SHORT EXERCISE => Copy out the records between the line containing "The height and width of the screenshot is (480, 600)." and the line containing "Action: pos(252,471)", inclusive, reproducing each line exactly.

DATA FOR PROCESSING =>
-- Start --
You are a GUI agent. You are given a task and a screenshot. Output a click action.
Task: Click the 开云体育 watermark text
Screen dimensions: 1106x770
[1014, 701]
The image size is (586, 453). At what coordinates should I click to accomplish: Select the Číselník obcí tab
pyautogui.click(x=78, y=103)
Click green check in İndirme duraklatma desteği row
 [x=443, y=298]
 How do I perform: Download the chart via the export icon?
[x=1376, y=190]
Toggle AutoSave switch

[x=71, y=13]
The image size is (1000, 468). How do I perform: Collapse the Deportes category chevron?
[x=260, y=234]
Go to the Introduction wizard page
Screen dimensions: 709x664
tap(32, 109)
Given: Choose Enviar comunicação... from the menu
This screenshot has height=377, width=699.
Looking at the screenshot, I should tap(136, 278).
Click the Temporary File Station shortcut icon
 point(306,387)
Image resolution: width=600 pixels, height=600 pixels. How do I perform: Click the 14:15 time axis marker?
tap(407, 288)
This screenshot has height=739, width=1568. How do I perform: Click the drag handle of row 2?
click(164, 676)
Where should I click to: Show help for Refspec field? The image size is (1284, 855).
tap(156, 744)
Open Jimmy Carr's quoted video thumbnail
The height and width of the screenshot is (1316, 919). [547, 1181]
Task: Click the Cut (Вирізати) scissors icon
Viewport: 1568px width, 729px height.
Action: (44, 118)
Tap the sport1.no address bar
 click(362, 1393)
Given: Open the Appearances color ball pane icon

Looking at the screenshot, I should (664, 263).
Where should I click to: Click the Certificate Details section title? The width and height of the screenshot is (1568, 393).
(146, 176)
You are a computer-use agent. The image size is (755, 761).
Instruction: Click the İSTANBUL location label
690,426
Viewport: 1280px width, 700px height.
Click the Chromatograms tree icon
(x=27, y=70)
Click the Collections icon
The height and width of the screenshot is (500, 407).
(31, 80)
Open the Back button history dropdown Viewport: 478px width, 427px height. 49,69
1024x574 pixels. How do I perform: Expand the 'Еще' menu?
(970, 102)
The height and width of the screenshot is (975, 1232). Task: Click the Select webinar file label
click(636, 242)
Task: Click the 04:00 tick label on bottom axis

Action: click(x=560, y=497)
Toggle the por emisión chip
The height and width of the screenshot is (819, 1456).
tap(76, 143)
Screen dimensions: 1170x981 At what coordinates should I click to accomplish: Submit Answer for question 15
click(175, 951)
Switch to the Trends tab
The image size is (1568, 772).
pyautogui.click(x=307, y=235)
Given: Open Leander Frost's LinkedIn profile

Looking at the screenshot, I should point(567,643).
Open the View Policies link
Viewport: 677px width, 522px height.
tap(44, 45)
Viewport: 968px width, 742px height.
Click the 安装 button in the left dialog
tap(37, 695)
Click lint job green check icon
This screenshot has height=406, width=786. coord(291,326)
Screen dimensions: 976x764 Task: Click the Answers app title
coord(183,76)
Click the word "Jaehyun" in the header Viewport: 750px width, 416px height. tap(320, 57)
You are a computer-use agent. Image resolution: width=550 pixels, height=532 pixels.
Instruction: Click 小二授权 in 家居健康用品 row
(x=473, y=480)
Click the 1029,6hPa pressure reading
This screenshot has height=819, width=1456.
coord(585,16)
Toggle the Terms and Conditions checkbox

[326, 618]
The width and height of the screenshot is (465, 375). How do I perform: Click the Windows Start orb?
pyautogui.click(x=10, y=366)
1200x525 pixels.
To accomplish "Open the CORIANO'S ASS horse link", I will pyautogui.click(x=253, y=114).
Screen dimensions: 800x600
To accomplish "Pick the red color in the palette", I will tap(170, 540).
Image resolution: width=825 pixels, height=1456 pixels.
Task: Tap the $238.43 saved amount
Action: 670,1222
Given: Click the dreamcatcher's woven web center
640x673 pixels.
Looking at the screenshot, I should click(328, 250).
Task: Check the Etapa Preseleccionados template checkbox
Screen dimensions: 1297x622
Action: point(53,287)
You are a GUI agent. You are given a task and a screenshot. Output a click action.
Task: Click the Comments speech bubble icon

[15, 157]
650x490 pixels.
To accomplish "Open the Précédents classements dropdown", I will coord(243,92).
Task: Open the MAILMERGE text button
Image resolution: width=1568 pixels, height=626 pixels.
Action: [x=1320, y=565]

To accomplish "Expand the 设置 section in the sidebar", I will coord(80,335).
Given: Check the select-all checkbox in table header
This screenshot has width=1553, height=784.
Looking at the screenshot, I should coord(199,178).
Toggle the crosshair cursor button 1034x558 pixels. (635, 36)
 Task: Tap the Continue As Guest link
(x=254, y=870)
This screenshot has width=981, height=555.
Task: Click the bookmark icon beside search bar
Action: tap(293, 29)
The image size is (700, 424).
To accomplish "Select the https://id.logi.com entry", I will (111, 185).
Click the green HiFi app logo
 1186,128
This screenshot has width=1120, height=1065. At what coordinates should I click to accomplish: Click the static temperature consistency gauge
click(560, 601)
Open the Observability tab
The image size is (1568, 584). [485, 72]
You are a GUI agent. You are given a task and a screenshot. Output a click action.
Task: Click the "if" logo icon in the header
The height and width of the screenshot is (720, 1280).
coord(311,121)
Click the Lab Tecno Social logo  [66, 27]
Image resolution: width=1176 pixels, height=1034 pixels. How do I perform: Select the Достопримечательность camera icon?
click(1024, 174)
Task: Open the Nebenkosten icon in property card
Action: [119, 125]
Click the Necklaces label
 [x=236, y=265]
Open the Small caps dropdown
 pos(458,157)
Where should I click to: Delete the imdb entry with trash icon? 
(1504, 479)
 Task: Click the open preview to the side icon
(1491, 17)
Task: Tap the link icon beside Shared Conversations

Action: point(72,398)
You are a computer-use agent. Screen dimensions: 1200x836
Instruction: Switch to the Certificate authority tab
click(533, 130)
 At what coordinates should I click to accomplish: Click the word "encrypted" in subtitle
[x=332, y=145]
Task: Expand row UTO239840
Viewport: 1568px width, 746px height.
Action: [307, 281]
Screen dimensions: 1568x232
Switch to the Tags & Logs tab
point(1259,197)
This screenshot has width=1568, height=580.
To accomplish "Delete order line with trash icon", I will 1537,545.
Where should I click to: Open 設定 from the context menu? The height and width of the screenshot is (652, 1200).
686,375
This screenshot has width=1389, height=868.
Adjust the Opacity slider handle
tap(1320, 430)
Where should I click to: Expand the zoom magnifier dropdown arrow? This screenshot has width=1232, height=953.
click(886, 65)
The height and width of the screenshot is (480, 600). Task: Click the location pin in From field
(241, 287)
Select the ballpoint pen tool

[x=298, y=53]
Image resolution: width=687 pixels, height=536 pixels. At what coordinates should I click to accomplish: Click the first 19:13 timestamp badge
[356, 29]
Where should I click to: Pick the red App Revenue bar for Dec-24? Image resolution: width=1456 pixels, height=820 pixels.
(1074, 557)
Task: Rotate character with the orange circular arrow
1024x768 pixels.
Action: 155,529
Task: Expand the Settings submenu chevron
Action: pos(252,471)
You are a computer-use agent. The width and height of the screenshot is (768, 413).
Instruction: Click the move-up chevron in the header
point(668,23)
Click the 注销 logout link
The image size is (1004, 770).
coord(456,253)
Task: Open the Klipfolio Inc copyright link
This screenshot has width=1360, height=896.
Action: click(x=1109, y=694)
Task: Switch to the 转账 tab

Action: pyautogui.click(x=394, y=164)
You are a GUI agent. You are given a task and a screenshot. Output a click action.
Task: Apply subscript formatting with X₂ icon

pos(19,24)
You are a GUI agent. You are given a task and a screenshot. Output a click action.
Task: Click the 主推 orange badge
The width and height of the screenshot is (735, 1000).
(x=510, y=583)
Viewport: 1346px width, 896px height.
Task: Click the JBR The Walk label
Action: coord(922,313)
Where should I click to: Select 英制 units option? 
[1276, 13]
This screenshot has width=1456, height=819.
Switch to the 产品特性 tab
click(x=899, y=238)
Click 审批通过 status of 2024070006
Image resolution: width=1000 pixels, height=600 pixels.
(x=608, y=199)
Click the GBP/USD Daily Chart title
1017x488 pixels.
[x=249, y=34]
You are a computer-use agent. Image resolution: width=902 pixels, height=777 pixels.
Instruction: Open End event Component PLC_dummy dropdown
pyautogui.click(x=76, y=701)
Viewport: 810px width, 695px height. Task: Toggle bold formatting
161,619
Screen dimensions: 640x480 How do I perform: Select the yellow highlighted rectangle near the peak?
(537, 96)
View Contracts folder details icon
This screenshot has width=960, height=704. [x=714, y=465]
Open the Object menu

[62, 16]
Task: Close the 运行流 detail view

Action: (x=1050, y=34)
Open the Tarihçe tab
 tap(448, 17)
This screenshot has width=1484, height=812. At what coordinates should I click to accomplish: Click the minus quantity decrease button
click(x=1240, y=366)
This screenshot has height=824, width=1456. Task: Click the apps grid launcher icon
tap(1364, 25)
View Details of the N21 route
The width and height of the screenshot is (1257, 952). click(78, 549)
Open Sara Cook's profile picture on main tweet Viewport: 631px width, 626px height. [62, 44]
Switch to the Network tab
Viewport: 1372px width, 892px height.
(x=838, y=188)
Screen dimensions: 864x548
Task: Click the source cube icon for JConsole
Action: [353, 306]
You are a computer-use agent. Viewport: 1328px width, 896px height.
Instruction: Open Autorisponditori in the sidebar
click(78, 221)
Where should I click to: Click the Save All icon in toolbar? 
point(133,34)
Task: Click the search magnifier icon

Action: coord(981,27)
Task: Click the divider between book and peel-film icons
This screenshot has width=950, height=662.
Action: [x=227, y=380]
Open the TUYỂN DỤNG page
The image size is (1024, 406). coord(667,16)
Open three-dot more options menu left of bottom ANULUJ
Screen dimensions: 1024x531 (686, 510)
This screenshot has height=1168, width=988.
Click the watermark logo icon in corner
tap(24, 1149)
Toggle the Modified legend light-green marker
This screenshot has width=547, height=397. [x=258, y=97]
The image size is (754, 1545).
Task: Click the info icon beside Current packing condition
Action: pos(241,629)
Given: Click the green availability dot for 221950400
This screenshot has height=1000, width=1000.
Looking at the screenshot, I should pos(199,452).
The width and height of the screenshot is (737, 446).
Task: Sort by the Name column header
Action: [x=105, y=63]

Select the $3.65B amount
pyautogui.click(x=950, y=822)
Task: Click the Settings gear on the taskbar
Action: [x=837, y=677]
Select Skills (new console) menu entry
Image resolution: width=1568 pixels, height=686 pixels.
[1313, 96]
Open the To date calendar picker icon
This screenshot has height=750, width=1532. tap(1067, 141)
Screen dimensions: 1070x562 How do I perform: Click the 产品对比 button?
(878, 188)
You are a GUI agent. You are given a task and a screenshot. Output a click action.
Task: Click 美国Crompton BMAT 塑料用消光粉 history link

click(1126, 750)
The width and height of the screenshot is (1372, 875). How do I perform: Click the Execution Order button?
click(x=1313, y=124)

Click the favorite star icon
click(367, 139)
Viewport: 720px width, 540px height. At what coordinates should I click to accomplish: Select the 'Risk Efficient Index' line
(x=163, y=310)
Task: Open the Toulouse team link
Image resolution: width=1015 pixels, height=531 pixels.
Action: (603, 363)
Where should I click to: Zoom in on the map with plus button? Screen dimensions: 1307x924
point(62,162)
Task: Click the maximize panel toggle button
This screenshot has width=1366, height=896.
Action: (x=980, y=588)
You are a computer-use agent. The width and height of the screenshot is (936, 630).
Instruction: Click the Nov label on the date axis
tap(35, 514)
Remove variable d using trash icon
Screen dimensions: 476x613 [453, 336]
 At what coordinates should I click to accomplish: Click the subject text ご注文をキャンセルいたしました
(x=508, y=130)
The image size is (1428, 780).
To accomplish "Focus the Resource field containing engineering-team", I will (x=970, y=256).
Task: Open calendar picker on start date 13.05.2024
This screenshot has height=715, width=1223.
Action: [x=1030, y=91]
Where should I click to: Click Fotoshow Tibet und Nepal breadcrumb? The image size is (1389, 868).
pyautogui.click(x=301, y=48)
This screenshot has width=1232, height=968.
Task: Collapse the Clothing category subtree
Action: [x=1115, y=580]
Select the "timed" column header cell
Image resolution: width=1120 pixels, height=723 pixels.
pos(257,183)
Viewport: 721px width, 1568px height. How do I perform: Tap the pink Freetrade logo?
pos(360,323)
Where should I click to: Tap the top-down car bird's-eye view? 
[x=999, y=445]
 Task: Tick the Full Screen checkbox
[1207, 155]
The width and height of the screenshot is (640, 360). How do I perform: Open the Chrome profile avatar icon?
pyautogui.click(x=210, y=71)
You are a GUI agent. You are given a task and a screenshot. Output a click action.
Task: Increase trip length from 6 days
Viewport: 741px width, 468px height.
-- End --
EXERCISE RESULT =>
The height and width of the screenshot is (480, 600). Task: Click the location pin in From field
(241, 287)
Select the ballpoint pen tool

[x=298, y=53]
Image resolution: width=687 pixels, height=536 pixels. At what coordinates should I click to accomplish: Click the first 19:13 timestamp badge
[356, 29]
Where should I click to: Pick the red App Revenue bar for Dec-24? Image resolution: width=1456 pixels, height=820 pixels.
(1074, 557)
Task: Rotate character with the orange circular arrow
1024x768 pixels.
Action: 155,529
Task: Expand the Settings submenu chevron
Action: pos(252,471)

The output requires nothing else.